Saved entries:

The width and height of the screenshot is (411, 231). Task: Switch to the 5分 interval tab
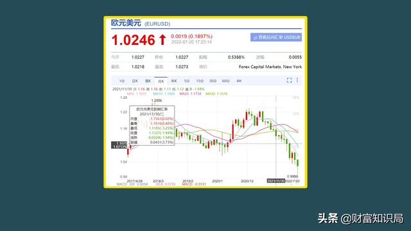[187, 81]
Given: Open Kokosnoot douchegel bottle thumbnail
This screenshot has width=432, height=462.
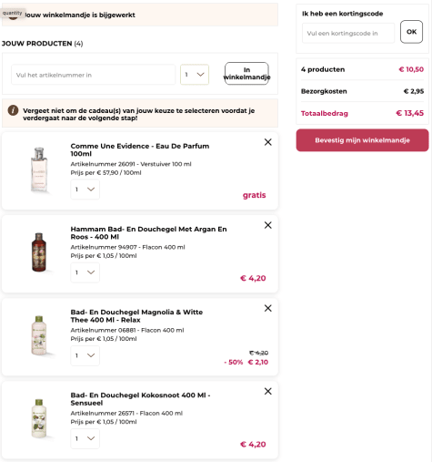Looking at the screenshot, I should click(x=39, y=418).
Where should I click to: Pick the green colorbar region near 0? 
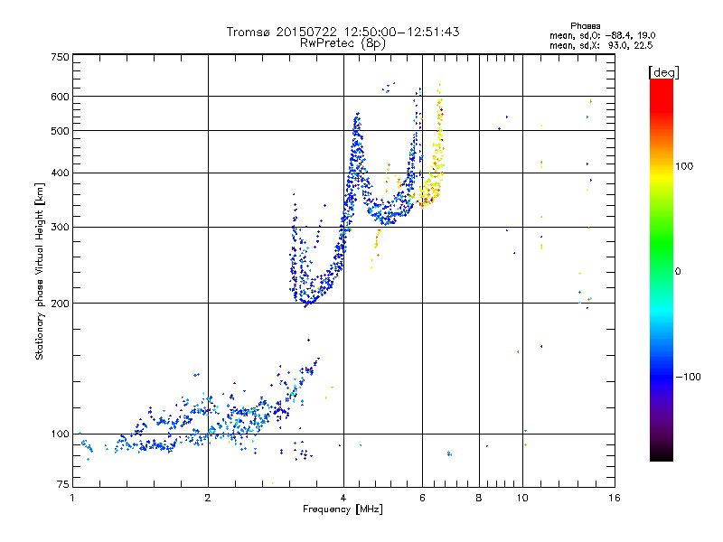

Instructions for the task: Can you lay out every line of the listing above as a numbered list, skipping blank lines and leaving the pictures out?

Exercise result:
1. The width and height of the screenshot is (411, 231). Task: Switch to the 5分 interval tab
2. [187, 81]
3. Given: Open Kokosnoot douchegel bottle thumbnail
4. This screenshot has width=432, height=462.
5. Looking at the screenshot, I should click(x=39, y=418).
6. Where should I click to: Pick the green colorbar region near 0? 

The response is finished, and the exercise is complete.